First, a correspondence analysis (CA) is carried out to summarize the information in the count matrix X. The correspondence analysis of X provides the coordinates of the m rows along the q factorial components, denoted fik ∀i ∈ [1, m], k ∈ [1, q].
Then, assuming that n assemblages are reliably dated by another source, a Gaussian multiple linear regression model is fitted on the factorial components for the n dated assemblages:
$$ t^E_i = \beta_{0} + \sum_{k = 1}^{q} \beta_{k} f_{ik} + \epsilon_i ~\forall i \in [1,n] $$ where tiE is the known date point estimate of the ith assemblage, βk are the regression coefficients and ϵi are normally, identically and independently distributed random variables, ϵi ∼ 𝒩(0, σ2).

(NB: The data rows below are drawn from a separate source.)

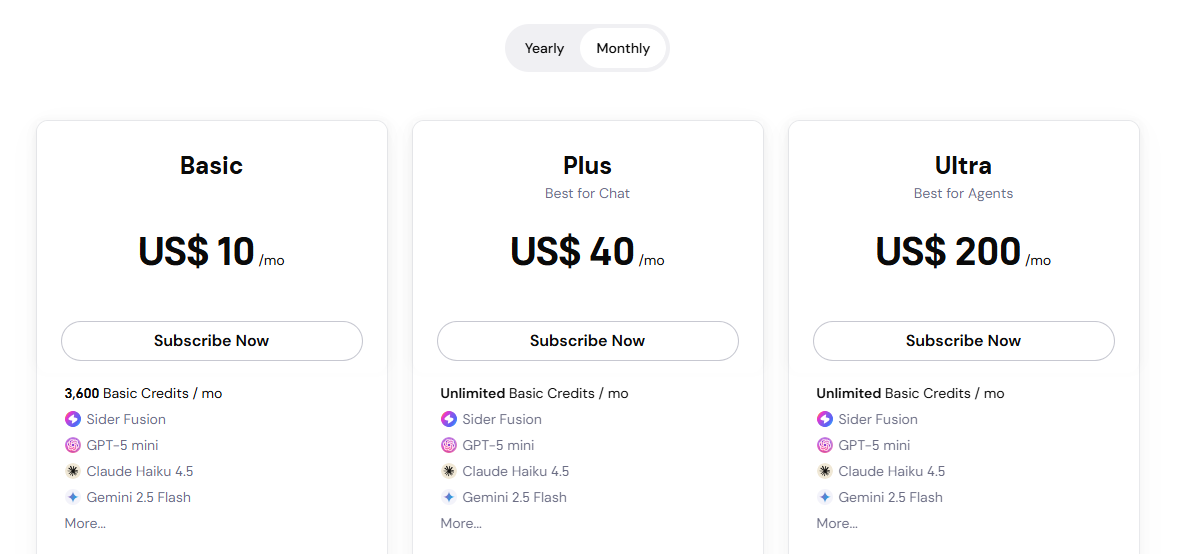Viewport: 1177px width, 554px height.
Task: Click Claude Haiku 4.5 icon in Ultra plan
Action: pos(825,471)
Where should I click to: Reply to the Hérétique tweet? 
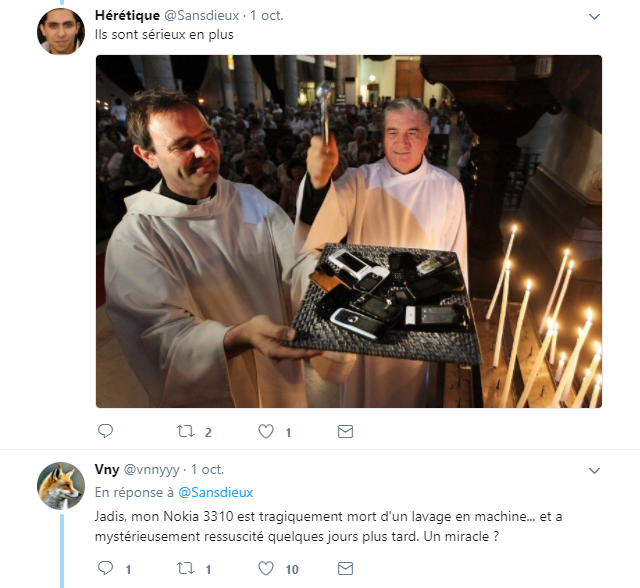[105, 431]
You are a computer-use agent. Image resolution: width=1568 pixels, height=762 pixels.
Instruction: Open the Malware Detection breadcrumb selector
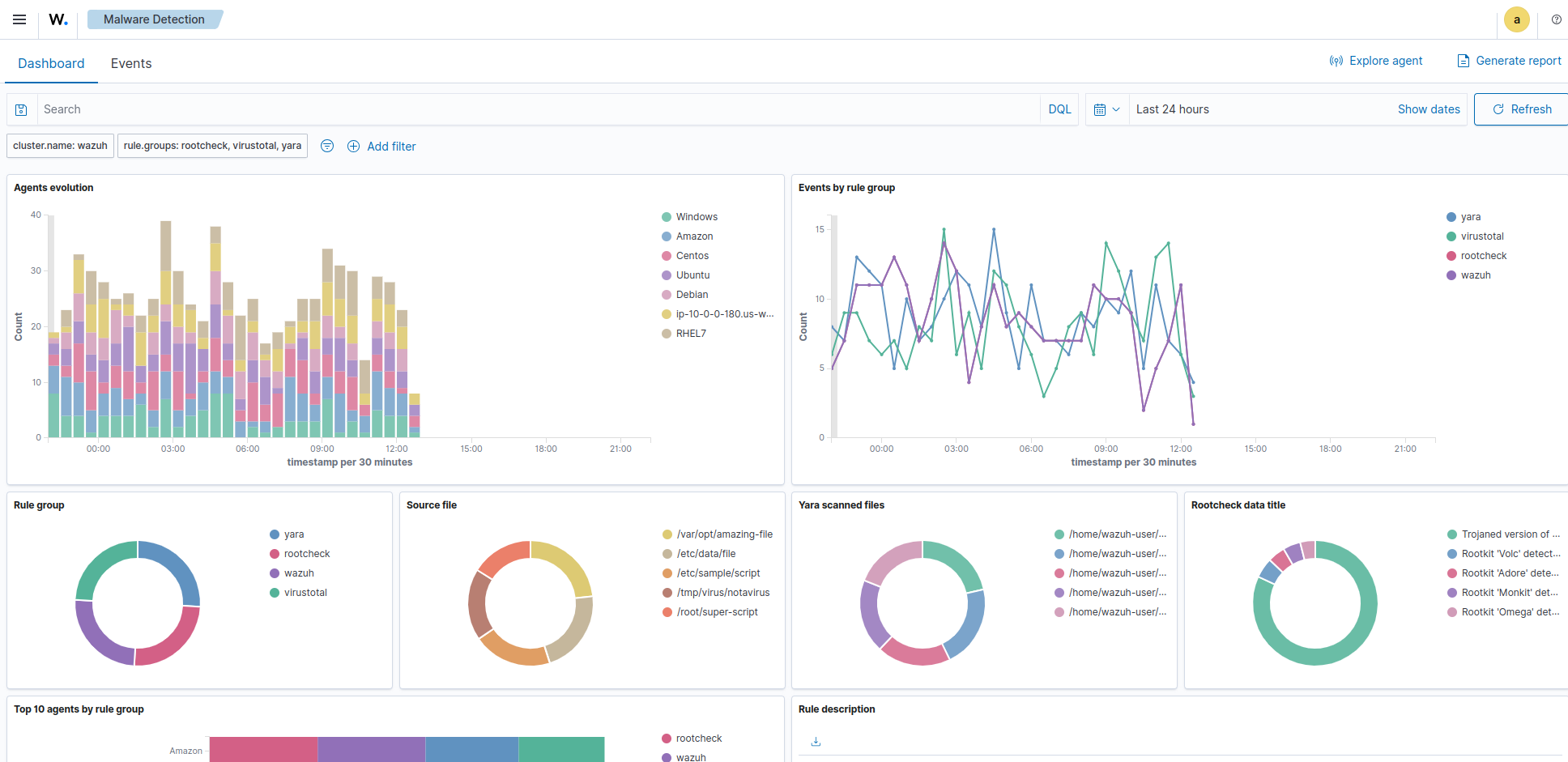[154, 19]
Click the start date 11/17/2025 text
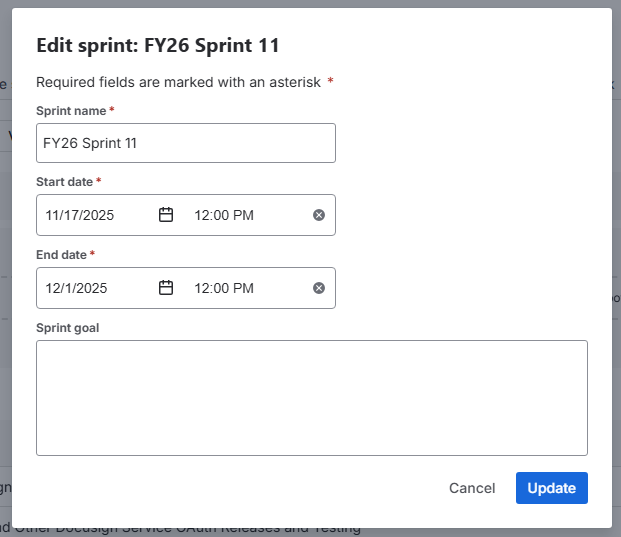 [81, 215]
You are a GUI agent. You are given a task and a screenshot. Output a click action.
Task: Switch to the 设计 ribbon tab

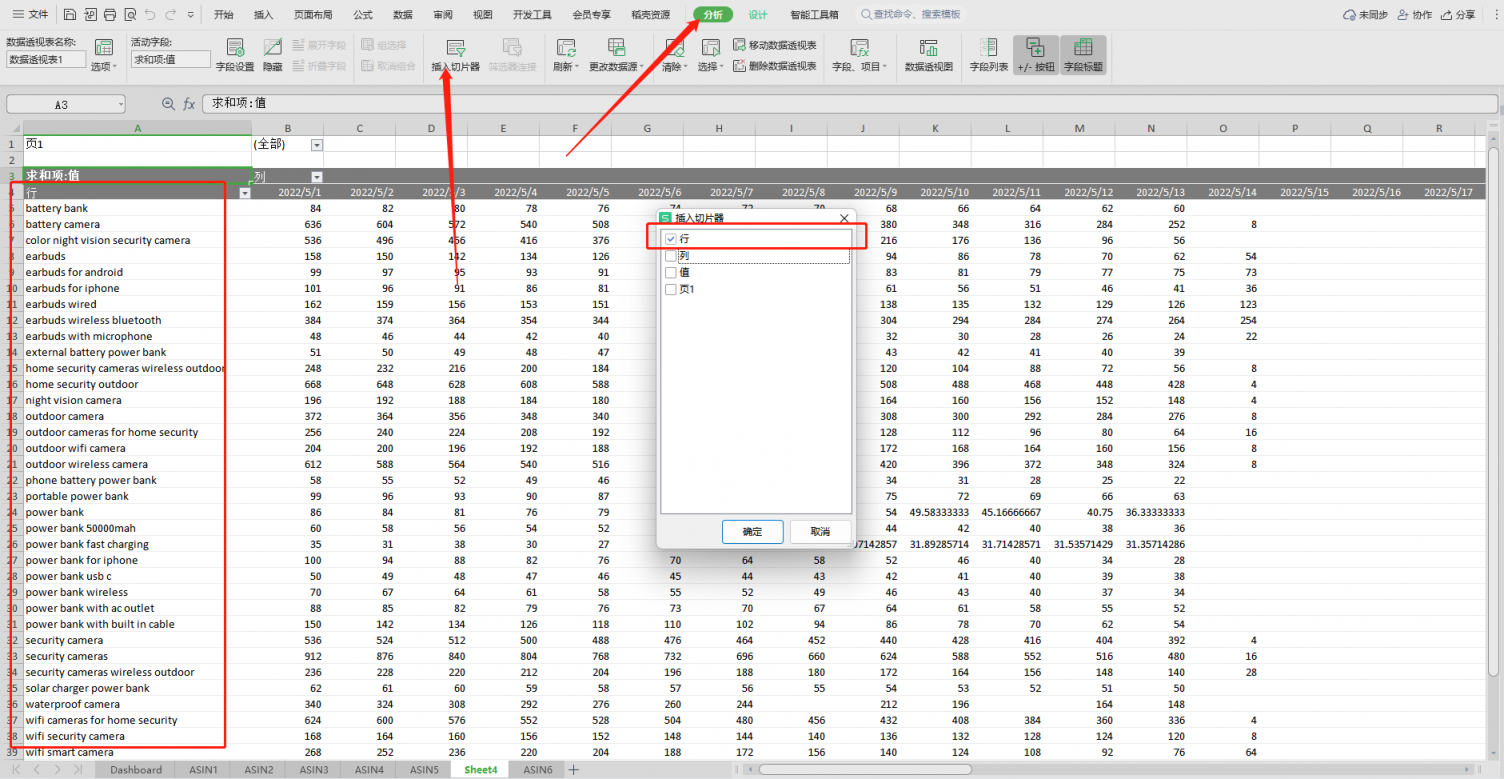[x=758, y=15]
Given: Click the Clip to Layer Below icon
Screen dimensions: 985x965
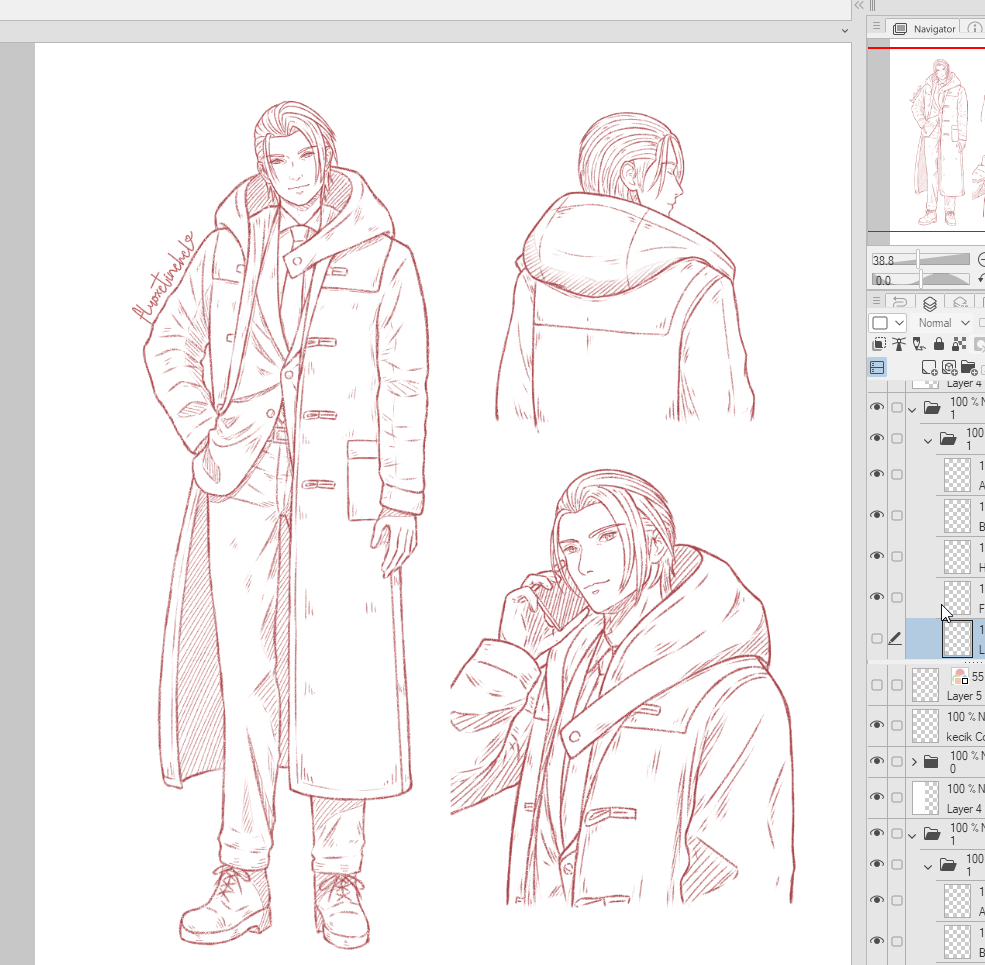Looking at the screenshot, I should 879,344.
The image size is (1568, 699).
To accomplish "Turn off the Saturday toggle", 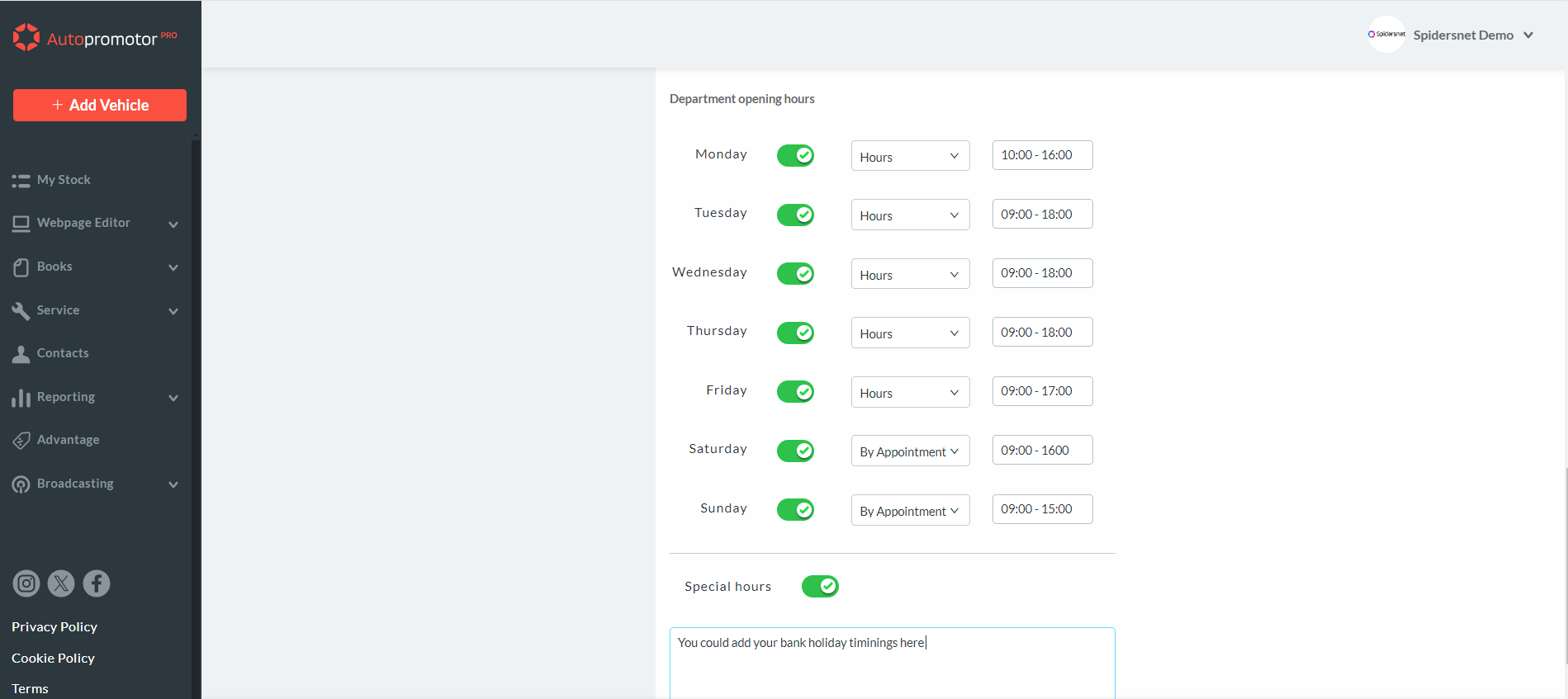I will point(795,451).
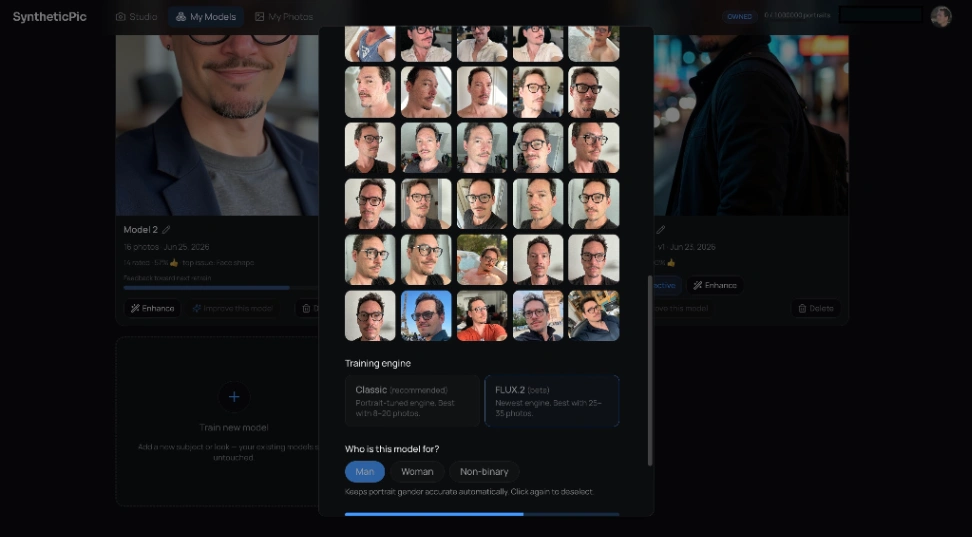Image resolution: width=972 pixels, height=537 pixels.
Task: Click the SyntheticPic logo
Action: [50, 17]
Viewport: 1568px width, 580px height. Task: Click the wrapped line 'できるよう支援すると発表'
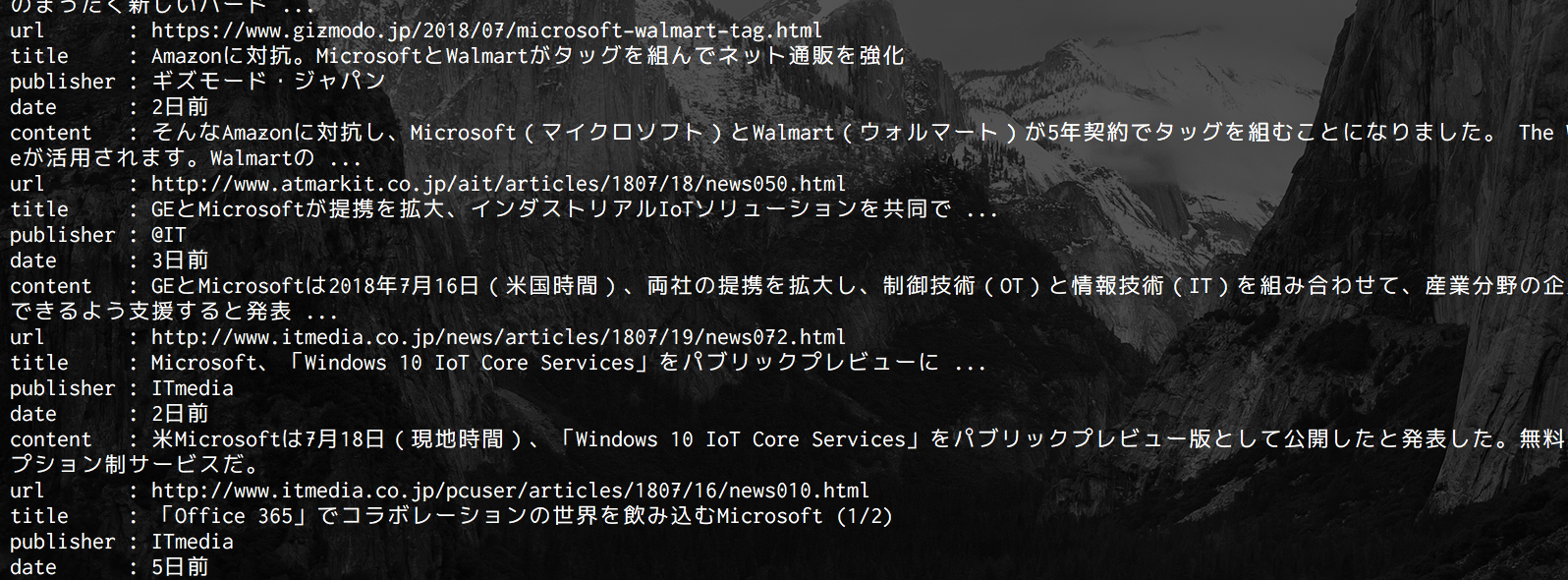pos(174,312)
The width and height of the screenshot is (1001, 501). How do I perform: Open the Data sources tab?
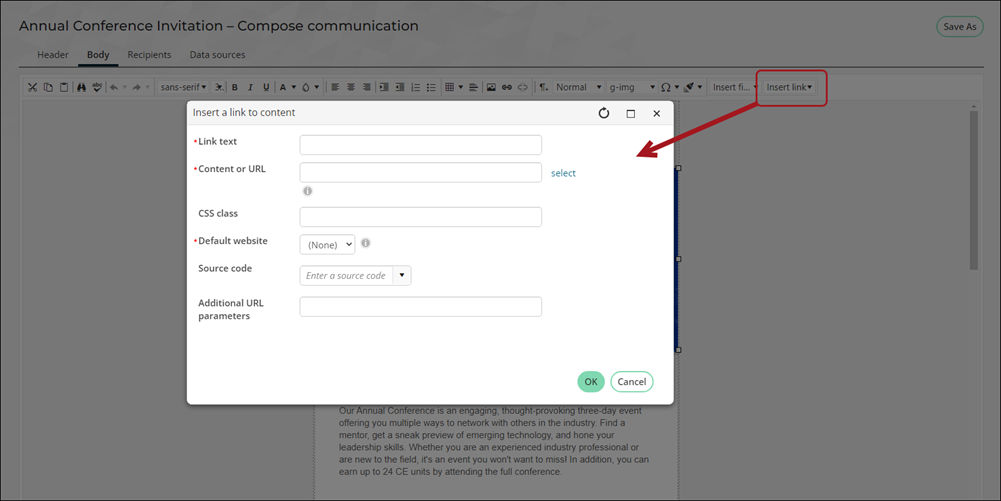point(217,55)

These n equations are stacked together and written in matrix notation as
tE = Fβ + ϵ
where ϵ ∼ 𝒩n(0, σ2In), β = [β0⋯βq]′ ∈ ℝq + 1 and
$$ F = \begin{bmatrix} 1 & f_{11} & \cdots & f_{1q} \\ 1 & f_{21} & \cdots & f_{2q} \\ \vdots & \vdots & \ddots & \vdots \\ 1 & f_{n1} & \cdots & f_{nq} \end{bmatrix} $$
Assuming that F′F is nonsingular, the ordinary least squares estimator of the unknown parameter vector β is:
β̂ = (F′F)−1F′tE
Finally, for a given vector of CA coordinates fi, the predicted event date of an assemblage tiE is:
$$ \widehat{t^E_i} = f_i \hat{\beta} $$
The endpoints of the 100(1 − α)% associated prediction confidence interval are given as:
$$ \widehat{t^E_i} \pm t_{\alpha/2,n-q-1} \sqrt{\widehat{V}} $$
where $\widehat{V_i}$ is an estimator of the variance of the prediction error: $$ \widehat{V_i} = \widehat{\sigma}^2 \left( f_i^T \left( F'F \right)^{-1} f_i + 1 \right) $$
were $\widehat{\sigma} = \frac{\sum_{i=1}^{n} \left( t_i - \widehat{t^E_i} \right)^2}{n - q - 1}$.
The probability density of an event date tiE can be described as a normal distribution:
$$ t^E_i \sim \mathcal{N}(\widehat{t^E_i},\widehat{V_i}) $$
As row (assemblages) and columns (types) CA coordinates are linked together through the so-called transition formulae, event dates for each type tjE can be predicted following the same procedure as above.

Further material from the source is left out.